Bank of America Corp said on Thursday it had completed its US$19.4 billion all-stock purchase of Merrill Lynch & Co, while Wells Fargo & Co said it had completed its US$12.7 billion all-stock purchase of Wachovia Corp.

Merrill Lynch’s sale to Bank of America, which is based in Charlotte, North Carolina, was announced in September. It creates the nation’s largest financial services company.


San Francisco-based Wells Fargo’s purchase of Wachovia, a deal that was announced in October, creates a coast-to-coast powerhouse with community banks in 39 states and the District of Columbia.

Besides acquisitions, the turmoil in the banking sector has brought announcements of big job cuts and loans to several banks from the government’s US$700 billion rescue fund.

The Bank of America-Merrill Lynch deal was struck as the solvency of investment banks was in grave doubt. By comparison, Lehman Brothers Holdings Inc was forced to file for bankruptcy.

New York-based Citigroup agreed to step in and buy Wachovia’s banking operations for US$2.1 billion with the help of the Federal Deposit Insurance Corp. But only four days later, Wells Fargo made a higher offer that did not hinge on any government support and ultimately won the right to purchase all of Wachovia.

Wells Fargo said that with Wachovia, it now has US$1.4 trillion in assets.


Bank of America has said it expects to cut 30,000 to 35,000 jobs over the next three years.
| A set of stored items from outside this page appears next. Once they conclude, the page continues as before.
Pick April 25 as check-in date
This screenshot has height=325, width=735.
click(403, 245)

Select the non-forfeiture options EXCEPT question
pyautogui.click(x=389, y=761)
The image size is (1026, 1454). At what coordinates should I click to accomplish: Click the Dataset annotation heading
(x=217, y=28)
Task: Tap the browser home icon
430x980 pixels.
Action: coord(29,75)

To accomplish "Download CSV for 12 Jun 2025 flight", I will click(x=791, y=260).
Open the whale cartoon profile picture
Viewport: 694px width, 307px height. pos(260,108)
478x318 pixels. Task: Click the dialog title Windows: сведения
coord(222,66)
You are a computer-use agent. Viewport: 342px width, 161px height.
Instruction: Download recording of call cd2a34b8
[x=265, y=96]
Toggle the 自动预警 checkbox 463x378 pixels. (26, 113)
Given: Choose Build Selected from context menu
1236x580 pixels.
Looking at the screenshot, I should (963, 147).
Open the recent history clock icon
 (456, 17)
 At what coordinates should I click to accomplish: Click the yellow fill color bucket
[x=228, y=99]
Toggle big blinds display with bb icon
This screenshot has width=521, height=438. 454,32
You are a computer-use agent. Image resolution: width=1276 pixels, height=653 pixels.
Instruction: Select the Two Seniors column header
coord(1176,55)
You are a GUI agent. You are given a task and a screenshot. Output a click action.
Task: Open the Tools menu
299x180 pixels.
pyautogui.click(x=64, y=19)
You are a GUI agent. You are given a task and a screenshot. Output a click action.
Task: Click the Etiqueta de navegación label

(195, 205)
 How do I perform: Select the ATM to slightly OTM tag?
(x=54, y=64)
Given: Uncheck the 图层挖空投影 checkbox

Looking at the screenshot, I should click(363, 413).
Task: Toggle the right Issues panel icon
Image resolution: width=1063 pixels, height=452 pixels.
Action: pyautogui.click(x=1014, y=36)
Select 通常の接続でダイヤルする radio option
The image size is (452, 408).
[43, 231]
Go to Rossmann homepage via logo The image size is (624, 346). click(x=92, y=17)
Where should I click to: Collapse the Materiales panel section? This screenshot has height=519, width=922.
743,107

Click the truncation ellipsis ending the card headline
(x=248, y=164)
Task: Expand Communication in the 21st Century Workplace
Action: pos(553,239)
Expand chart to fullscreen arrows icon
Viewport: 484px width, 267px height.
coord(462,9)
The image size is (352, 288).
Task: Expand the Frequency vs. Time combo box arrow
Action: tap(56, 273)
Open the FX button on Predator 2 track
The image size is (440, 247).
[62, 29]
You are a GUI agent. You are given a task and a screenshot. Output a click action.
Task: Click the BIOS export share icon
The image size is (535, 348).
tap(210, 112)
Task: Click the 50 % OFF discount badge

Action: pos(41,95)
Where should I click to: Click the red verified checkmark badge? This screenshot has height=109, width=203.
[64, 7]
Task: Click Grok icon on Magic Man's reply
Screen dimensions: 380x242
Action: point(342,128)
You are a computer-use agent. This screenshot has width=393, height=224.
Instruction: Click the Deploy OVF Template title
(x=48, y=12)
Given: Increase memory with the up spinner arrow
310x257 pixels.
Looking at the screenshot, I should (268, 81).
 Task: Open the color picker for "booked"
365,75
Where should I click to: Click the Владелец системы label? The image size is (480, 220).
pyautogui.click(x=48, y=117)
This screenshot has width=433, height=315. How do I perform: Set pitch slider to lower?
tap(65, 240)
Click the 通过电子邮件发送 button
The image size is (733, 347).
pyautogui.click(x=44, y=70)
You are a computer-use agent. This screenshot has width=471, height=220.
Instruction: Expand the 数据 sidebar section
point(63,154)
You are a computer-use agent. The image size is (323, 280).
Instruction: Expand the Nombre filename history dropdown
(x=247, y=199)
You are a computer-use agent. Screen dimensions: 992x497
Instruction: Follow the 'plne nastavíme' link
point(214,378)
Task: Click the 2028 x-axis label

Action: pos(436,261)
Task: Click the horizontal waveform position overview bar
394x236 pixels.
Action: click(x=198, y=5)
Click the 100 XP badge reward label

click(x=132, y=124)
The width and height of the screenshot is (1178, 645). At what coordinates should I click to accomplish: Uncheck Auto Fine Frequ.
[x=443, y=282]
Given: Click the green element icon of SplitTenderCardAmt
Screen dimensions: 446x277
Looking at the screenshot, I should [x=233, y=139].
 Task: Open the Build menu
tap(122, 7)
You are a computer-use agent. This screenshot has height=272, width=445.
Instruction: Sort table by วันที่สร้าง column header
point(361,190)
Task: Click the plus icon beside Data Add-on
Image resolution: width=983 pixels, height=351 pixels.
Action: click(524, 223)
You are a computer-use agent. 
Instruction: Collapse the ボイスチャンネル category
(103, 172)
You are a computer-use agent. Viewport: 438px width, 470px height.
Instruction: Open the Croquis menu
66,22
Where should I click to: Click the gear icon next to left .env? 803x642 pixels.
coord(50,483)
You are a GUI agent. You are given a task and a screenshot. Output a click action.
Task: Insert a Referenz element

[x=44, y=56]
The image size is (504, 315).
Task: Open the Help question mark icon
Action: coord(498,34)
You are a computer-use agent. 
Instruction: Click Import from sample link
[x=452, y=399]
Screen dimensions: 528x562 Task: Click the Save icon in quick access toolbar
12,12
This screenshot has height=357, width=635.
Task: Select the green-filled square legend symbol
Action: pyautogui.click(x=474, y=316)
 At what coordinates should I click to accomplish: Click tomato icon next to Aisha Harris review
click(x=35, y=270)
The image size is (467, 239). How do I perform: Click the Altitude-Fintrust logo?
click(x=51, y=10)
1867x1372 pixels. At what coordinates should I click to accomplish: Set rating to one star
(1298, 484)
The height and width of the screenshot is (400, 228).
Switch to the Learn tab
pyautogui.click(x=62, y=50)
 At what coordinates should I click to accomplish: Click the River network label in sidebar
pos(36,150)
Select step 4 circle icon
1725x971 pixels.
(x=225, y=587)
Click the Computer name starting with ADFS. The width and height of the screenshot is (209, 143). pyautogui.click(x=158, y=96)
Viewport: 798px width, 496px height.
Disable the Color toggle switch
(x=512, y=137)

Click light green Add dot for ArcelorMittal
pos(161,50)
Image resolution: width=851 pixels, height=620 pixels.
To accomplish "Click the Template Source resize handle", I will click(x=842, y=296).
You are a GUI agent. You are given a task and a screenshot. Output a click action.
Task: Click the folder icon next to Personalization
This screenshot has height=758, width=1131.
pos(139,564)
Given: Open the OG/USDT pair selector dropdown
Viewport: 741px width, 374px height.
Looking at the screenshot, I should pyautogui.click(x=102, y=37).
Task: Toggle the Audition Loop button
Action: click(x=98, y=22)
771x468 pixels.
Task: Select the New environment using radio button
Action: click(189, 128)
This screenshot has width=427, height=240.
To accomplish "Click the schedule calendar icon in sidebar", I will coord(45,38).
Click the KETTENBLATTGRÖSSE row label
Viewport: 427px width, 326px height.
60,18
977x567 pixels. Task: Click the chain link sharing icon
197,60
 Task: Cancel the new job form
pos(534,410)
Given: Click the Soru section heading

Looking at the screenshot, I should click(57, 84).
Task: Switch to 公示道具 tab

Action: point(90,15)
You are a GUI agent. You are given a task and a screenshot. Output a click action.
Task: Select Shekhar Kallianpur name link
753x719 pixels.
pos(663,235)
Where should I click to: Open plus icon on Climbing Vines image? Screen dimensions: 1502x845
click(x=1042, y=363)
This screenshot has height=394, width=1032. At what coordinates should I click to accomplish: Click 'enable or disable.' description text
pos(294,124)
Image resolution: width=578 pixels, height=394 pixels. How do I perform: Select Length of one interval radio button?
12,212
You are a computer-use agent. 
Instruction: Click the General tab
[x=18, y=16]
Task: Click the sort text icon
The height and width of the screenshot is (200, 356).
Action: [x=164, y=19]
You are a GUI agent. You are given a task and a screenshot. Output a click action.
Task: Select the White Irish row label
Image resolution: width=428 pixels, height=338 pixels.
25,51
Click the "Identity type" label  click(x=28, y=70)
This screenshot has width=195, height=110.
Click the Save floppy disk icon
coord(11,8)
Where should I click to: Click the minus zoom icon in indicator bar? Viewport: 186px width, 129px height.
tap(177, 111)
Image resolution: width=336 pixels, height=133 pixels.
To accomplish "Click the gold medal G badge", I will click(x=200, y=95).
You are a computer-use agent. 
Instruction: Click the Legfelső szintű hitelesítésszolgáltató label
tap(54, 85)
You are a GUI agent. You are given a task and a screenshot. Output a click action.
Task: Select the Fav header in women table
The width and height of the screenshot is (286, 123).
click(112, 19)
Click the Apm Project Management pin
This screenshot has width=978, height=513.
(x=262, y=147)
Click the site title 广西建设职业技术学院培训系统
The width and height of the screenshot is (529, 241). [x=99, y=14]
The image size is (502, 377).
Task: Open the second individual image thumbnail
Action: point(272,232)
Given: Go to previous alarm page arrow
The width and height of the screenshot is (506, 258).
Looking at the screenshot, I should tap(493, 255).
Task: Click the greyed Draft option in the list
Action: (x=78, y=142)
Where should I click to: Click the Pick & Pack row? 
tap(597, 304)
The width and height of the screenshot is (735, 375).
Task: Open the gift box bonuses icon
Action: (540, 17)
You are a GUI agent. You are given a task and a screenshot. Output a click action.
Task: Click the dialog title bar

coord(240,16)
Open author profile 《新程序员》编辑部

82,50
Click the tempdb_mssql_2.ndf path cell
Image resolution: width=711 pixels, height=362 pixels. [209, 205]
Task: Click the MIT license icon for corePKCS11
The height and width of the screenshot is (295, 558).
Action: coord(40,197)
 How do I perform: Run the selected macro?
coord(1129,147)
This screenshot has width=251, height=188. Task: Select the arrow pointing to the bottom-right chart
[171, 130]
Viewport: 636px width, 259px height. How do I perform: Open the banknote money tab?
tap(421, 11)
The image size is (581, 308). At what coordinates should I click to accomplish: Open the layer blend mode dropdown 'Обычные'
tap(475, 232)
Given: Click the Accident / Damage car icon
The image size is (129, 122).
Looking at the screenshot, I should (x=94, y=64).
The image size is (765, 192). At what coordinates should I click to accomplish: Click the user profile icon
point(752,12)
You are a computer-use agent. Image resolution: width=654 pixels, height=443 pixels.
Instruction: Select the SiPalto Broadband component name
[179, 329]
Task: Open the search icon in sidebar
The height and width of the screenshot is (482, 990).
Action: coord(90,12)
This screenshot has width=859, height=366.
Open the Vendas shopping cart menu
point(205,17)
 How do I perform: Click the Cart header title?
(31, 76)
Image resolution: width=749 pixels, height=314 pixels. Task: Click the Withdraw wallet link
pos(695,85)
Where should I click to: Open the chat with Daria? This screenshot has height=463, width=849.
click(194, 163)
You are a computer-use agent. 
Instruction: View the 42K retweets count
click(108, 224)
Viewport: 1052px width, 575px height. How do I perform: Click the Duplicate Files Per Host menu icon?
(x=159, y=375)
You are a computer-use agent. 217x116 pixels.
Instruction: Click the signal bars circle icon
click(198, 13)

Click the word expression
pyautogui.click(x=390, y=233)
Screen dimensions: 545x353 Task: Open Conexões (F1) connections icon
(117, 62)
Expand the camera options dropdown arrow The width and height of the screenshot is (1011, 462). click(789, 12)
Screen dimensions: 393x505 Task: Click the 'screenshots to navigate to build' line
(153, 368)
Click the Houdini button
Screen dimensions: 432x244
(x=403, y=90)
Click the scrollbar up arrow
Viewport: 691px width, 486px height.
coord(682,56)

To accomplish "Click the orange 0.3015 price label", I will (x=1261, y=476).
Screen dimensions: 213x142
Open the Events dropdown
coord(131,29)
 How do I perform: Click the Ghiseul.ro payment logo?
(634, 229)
The final number could be even higher, analysts said.

Including Merrill Lynch, Bank of America has about 308,000 employees.

Bank of America reiterated on Thursday that it expects to achieve US$7 billion in pretax expense savings by 2012. It said the cost reductions would come from a range of sources, including the previously announced job cuts and the reduction of overlapping technology, vendor and marketing expenses.